Apple’s iOS 7, which is heavily rumored to make its debut at next week’s Worldwide Developers Conference (WWDC) in San Francisco, will almost certainly feature a totally redesigned interface.
According to recent rumors (including a few key postings on the Apple-centric blog 9 to 5 Mac), iOS 7 will stand as a shining example of “flat” design, which eliminates “real world” elements such as texture and shading in favor of stripped-down, basic shapes. That means certain iOS environments such as Game Center (with its casino-like green felt) and Newsstand (with its wooden shelving) could soon look completely different.
But what about iOS 7’s actual features? What could Apple change that would improve the operating system’s chances against the increasingly sophisticated Google Android, not to mention the new-and-improved BlackBerry 10 and Windows Phone 8? In the spirit of pure conjecture—always a favorite activity among tech media in the days before an Apple event—here are some ways iOS 7 could represent a significant improvement over iOS 6:
Better Maps: When Apple released its homegrown Maps app with iOS 6, the backlash was fast and furious. Even the company’s most diehard supporters complained about the app’s incorrect directions and graphical weirdness. The criticism grew to the point where Apple CEO Tim Cook felt compelled to post an apology to the company’s Website, in which he suggested frustrated users could rely on alternate maps apps.
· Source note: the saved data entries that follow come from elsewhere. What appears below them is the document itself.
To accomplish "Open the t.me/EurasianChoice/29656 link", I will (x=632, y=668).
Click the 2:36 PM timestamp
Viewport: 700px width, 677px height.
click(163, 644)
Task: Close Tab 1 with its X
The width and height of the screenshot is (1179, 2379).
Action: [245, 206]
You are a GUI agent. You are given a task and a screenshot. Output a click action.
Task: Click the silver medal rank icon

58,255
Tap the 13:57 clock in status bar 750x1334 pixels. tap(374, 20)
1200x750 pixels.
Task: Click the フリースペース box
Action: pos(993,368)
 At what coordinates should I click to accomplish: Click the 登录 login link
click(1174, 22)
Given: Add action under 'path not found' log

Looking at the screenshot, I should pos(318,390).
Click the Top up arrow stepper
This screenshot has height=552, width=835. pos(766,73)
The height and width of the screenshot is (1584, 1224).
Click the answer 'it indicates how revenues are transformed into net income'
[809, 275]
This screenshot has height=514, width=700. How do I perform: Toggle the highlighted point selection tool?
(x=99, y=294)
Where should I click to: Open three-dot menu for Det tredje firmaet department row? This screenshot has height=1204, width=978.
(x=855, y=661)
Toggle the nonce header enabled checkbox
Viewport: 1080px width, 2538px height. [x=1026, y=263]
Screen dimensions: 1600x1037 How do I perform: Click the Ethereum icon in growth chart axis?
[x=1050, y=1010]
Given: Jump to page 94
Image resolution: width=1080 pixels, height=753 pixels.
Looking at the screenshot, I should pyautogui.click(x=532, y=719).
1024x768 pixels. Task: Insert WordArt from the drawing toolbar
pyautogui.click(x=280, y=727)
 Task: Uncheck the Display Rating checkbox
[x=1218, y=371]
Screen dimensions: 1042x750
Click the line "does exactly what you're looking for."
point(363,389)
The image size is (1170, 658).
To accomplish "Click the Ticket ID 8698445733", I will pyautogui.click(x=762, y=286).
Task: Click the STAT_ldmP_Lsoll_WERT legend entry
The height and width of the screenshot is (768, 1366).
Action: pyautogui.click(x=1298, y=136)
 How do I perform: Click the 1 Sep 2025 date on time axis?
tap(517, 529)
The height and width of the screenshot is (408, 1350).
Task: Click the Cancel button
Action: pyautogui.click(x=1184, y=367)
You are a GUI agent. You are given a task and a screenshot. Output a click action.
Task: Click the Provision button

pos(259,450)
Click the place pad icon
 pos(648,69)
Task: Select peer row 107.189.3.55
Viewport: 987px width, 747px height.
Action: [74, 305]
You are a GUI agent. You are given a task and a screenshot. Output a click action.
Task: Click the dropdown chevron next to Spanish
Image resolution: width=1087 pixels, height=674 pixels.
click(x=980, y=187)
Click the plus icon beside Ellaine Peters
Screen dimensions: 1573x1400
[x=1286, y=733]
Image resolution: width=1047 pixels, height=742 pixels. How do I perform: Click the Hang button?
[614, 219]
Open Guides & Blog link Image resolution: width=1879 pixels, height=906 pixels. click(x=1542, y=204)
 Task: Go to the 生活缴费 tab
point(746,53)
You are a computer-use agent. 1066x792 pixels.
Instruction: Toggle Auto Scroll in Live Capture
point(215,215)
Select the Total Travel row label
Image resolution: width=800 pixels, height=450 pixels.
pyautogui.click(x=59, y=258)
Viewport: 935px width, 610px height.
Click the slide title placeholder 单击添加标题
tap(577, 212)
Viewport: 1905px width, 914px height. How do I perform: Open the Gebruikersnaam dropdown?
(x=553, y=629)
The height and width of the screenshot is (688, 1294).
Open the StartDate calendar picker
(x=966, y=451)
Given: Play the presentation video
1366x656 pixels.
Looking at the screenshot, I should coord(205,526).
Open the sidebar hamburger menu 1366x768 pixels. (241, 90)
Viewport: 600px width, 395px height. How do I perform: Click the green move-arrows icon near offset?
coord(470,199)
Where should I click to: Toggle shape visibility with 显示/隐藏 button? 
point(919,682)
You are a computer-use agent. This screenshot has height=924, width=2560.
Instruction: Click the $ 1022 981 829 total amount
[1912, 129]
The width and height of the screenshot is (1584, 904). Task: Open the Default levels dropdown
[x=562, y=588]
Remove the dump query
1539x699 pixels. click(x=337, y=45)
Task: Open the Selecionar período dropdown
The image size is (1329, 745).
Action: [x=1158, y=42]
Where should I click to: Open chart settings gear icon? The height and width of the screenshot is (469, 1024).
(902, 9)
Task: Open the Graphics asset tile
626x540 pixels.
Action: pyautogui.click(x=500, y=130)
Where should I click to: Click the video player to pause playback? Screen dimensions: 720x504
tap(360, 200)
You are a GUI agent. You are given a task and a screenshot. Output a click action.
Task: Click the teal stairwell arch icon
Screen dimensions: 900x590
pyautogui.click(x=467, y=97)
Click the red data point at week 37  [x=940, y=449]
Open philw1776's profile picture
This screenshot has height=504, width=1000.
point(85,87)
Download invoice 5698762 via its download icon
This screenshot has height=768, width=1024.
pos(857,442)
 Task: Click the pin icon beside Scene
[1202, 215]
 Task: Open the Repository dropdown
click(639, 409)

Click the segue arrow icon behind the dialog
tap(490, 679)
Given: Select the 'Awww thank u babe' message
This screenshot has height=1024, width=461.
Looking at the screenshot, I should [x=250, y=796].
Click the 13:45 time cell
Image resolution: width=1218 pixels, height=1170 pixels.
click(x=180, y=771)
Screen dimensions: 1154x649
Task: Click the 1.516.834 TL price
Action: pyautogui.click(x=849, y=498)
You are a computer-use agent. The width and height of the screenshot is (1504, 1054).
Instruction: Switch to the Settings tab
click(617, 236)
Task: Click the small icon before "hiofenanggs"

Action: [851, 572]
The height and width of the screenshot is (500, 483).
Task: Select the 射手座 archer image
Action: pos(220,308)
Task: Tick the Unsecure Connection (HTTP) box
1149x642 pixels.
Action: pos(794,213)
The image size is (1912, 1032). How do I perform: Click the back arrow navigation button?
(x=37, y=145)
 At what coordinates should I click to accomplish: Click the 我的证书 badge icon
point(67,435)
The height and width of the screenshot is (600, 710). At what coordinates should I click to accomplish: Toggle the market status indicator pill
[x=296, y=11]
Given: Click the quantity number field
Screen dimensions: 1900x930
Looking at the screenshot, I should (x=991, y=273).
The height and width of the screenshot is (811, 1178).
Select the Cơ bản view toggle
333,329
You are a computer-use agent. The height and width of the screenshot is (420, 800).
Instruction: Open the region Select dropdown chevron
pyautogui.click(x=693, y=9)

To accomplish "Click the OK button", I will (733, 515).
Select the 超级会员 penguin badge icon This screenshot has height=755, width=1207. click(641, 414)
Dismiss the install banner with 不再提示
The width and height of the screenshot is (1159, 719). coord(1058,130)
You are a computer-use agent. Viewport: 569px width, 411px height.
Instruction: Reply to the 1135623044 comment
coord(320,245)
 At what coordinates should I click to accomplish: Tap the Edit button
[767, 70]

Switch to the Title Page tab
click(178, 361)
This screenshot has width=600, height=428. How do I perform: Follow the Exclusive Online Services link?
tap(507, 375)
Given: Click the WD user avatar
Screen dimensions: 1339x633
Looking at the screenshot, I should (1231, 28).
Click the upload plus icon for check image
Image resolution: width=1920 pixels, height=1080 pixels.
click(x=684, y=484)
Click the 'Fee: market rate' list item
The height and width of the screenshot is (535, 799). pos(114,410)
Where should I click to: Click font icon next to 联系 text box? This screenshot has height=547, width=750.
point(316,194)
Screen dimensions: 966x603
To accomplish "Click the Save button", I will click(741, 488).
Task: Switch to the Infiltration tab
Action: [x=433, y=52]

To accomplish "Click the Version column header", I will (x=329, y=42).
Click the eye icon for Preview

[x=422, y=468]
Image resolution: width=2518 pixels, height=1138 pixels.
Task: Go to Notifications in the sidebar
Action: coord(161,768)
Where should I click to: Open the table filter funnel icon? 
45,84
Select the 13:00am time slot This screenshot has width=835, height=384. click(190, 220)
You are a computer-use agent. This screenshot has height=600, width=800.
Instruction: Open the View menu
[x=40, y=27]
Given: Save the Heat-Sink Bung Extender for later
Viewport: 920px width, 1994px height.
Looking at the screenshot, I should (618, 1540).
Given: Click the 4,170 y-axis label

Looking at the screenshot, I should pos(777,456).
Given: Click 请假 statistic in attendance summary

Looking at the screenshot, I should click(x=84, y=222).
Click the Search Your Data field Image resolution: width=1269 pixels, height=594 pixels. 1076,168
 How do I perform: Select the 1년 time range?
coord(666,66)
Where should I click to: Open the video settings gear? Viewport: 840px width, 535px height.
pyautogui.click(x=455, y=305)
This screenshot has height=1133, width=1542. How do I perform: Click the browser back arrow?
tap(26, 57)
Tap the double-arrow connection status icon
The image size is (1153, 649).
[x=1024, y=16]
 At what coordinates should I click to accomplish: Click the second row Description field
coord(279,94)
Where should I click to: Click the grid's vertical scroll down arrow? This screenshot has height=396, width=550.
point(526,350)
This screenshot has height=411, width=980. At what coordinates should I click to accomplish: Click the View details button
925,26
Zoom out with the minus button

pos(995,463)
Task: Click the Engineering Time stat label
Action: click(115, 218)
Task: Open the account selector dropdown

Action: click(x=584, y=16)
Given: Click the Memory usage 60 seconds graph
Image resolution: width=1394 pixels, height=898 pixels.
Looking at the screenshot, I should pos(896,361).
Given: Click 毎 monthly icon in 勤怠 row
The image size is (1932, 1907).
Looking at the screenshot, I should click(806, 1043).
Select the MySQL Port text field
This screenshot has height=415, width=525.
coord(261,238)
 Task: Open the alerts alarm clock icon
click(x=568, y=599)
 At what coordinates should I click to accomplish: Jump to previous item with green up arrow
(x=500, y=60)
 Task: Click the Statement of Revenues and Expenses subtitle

Since then, there’s been precious little news about Apple’s plans to improve Maps, although such tweaks are presumably underway behind the scenes. The upcoming WWDC could prove the perfect opportunity for Apple executives to roll out new Maps features and talk about how they fixed the underlying platform. That might help curb some of the momentum behind Google Maps for iOS, which remains a popular app.
A More Dynamic Lock Screen: Apple’s current lock screen is a paragon of tasteful minimalism: there’s the standard-issue “Swipe to Unlock” icon, along with the time and date. The lock screen also features notifications from Twitter and Facebook, along with missed calls. But what if it had the ability to do more? What if you could set the lock screen to display the current weather, or the headlines of your latest emails? A few customizable widgets could go a long way toward boosting user efficiency and happiness, given peoples’ habit of glancing at their phone quickly before putting it away again. If those widgets are designed right, they’ll be able to convey lots of information without crowding the screen with ugliness.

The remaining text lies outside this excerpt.